- **HOW TO COMPLETE THIS TASK**: Please copy, exactly as they appear below, the lines from the one containing "[button] (271, 1275)" through the one containing "[ギャラリービューに画像 (2) を読み込む] (421, 289)".

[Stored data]
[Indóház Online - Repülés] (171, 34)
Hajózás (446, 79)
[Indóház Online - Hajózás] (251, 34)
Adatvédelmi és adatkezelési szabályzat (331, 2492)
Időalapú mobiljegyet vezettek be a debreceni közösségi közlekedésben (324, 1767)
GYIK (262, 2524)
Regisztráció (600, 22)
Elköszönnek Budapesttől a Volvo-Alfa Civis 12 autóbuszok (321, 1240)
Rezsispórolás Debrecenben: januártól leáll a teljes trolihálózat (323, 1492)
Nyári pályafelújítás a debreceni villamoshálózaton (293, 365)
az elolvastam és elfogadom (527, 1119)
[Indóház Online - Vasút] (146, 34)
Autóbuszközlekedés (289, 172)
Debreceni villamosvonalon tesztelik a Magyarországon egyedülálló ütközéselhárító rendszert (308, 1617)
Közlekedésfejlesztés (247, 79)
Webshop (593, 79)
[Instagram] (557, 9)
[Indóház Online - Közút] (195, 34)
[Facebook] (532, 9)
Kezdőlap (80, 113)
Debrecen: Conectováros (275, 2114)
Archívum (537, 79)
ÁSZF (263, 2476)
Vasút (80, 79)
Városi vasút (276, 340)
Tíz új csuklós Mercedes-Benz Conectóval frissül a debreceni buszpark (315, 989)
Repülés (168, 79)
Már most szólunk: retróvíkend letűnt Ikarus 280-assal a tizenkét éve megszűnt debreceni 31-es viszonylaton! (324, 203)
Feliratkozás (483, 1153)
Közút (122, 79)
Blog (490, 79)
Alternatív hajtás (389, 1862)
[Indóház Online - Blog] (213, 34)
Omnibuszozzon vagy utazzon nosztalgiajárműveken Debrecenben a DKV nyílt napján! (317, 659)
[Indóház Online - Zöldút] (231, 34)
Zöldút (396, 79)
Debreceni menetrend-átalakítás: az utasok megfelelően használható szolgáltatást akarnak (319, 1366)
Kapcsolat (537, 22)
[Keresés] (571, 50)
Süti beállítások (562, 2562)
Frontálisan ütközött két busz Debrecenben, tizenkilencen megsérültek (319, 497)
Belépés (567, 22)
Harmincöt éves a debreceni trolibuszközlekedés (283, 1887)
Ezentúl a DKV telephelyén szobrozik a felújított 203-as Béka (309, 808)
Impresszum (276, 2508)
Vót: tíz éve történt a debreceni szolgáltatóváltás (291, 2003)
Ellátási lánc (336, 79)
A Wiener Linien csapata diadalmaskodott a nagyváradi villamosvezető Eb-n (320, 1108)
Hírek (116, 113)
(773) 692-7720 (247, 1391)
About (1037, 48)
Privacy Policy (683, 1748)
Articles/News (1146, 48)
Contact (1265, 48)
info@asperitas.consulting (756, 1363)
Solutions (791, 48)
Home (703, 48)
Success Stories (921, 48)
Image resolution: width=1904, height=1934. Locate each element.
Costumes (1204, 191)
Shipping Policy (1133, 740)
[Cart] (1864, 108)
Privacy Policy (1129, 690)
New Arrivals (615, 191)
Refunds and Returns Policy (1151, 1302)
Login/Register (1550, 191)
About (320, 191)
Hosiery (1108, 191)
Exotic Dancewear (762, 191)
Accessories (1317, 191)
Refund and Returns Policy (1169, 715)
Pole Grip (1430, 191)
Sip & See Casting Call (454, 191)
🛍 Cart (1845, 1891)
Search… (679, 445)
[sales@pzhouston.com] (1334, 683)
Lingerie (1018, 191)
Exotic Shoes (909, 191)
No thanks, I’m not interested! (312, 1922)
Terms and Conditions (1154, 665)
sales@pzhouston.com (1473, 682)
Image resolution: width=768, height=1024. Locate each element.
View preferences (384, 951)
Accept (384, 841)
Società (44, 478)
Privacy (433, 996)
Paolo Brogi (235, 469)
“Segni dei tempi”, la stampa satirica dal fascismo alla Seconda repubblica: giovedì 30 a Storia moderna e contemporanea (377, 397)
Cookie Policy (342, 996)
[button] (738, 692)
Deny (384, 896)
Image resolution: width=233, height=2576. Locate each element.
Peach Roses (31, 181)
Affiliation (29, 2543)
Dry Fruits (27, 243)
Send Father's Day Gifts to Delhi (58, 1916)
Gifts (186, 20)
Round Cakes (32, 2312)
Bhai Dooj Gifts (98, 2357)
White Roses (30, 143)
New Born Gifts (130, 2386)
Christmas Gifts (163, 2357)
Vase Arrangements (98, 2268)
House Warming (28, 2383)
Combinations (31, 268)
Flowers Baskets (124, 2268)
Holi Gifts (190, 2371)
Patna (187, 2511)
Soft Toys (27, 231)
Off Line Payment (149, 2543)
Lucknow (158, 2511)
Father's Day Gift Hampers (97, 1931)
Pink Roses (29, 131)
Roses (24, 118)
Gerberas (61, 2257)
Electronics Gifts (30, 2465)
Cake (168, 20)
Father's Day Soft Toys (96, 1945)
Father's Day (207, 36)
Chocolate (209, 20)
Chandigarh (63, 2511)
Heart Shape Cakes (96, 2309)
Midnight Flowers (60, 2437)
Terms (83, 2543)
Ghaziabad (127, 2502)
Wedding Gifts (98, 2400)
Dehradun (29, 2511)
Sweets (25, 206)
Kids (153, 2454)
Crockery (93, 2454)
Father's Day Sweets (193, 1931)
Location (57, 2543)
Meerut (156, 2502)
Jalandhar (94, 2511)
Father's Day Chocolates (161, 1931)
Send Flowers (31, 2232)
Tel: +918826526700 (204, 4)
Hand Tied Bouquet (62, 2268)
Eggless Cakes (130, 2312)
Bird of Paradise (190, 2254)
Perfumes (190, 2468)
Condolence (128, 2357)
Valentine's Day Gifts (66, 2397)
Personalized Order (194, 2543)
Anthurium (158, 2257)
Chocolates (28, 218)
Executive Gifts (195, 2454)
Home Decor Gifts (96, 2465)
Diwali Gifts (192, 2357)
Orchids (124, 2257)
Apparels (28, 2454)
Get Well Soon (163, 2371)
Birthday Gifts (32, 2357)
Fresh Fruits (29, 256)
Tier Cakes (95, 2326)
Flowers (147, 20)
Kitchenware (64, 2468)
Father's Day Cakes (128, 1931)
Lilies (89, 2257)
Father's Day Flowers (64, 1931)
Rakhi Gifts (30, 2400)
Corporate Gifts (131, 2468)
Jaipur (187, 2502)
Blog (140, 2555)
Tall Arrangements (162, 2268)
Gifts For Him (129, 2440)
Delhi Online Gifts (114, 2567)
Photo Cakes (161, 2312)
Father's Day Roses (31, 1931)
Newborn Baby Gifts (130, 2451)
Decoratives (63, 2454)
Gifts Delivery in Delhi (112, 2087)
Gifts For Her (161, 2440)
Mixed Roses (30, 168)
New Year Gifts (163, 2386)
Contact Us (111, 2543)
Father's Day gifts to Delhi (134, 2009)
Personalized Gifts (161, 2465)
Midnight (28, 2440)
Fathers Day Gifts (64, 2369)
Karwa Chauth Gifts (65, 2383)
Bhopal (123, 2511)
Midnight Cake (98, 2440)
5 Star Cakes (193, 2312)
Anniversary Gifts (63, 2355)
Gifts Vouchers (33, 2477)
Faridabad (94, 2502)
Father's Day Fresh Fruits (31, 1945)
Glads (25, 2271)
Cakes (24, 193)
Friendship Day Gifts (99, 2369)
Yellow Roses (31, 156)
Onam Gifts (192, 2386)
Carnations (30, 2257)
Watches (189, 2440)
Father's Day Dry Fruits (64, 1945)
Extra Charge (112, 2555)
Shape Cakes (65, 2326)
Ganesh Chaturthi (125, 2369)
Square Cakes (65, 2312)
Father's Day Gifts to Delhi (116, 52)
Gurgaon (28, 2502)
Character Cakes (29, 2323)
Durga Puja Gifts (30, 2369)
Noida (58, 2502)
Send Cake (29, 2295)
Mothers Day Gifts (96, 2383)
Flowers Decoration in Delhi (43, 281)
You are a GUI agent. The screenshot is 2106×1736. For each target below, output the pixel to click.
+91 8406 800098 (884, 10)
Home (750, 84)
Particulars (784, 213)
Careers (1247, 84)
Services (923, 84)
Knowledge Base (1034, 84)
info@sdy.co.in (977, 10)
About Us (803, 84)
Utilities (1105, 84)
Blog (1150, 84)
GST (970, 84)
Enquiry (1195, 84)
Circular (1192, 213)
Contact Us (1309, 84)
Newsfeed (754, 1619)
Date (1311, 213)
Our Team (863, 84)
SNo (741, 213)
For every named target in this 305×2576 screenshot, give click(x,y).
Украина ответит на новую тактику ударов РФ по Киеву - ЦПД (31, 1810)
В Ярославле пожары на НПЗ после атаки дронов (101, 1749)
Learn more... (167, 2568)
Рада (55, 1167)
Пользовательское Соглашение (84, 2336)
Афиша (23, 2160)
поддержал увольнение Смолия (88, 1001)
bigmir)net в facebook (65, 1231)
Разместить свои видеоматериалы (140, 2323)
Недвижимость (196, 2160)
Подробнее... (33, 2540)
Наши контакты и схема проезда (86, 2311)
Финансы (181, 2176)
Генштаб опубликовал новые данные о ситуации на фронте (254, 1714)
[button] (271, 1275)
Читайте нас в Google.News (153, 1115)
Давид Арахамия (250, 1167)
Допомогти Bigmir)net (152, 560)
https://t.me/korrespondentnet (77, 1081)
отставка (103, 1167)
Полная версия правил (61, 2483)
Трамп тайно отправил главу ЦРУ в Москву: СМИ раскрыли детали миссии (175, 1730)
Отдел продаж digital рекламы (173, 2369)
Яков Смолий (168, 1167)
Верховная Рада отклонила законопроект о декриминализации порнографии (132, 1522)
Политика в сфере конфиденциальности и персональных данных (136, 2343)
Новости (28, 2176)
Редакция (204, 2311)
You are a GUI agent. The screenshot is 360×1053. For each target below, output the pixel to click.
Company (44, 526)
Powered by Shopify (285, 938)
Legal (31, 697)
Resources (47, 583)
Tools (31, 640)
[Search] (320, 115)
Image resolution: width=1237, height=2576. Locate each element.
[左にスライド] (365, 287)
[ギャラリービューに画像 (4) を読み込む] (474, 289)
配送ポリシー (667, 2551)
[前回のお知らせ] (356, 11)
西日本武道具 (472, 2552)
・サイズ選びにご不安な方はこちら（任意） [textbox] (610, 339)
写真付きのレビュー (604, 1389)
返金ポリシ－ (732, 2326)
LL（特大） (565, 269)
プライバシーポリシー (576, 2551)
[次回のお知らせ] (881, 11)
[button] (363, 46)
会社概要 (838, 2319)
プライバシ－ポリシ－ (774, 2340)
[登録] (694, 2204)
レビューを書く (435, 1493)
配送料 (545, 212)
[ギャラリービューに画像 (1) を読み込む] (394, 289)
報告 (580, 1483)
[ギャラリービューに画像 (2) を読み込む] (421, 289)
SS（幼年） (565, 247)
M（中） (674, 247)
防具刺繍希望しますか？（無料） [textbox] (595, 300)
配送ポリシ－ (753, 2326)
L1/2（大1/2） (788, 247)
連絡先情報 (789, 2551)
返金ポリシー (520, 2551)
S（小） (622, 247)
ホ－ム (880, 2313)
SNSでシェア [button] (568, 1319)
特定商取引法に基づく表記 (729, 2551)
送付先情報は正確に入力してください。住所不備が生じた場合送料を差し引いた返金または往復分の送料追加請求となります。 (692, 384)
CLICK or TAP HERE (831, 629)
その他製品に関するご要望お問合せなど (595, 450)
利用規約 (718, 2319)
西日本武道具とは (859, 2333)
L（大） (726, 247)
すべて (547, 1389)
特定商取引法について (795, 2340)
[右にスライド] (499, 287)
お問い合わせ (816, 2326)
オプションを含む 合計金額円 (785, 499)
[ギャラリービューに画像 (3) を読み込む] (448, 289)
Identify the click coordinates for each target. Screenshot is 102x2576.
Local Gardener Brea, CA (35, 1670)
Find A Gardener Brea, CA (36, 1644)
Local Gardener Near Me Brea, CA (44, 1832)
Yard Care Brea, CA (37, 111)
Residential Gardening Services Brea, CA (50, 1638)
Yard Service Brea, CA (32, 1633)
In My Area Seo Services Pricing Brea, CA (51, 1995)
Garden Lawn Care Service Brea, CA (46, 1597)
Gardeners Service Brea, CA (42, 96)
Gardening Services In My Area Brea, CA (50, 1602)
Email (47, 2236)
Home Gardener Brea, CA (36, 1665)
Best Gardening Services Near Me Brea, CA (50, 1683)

- **REPLY TO THE TASK**:
[button] (271, 1275)
Читайте нас в Google.News (153, 1115)
Давид Арахамия (250, 1167)
Допомогти Bigmir)net (152, 560)
https://t.me/korrespondentnet (77, 1081)
отставка (103, 1167)
Полная версия правил (61, 2483)
Трамп тайно отправил главу ЦРУ в Москву: СМИ раскрыли детали миссии (175, 1730)
Отдел продаж digital рекламы (173, 2369)
Яков Смолий (168, 1167)
Верховная Рада отклонила законопроект о декриминализации порнографии (132, 1522)
Политика в сфере конфиденциальности и персональных данных (136, 2343)
Новости (28, 2176)
Редакция (204, 2311)
You are a GUI agent. The screenshot is 360×1053. For each target below, output the pixel to click.
Company (44, 526)
Powered by Shopify (285, 938)
Legal (31, 697)
Resources (47, 583)
Tools (31, 640)
[Search] (320, 115)
Image resolution: width=1237, height=2576. Locate each element.
[左にスライド] (365, 287)
[ギャラリービューに画像 (4) を読み込む] (474, 289)
配送ポリシー (667, 2551)
[前回のお知らせ] (356, 11)
西日本武道具 (472, 2552)
・サイズ選びにご不安な方はこちら（任意） [textbox] (610, 339)
写真付きのレビュー (604, 1389)
返金ポリシ－ (732, 2326)
LL（特大） (565, 269)
プライバシーポリシー (576, 2551)
[次回のお知らせ] (881, 11)
[button] (363, 46)
会社概要 (838, 2319)
プライバシ－ポリシ－ (774, 2340)
[登録] (694, 2204)
レビューを書く (435, 1493)
配送料 (545, 212)
[ギャラリービューに画像 (1) を読み込む] (394, 289)
報告 (580, 1483)
[ギャラリービューに画像 (2) を読み込む] (421, 289)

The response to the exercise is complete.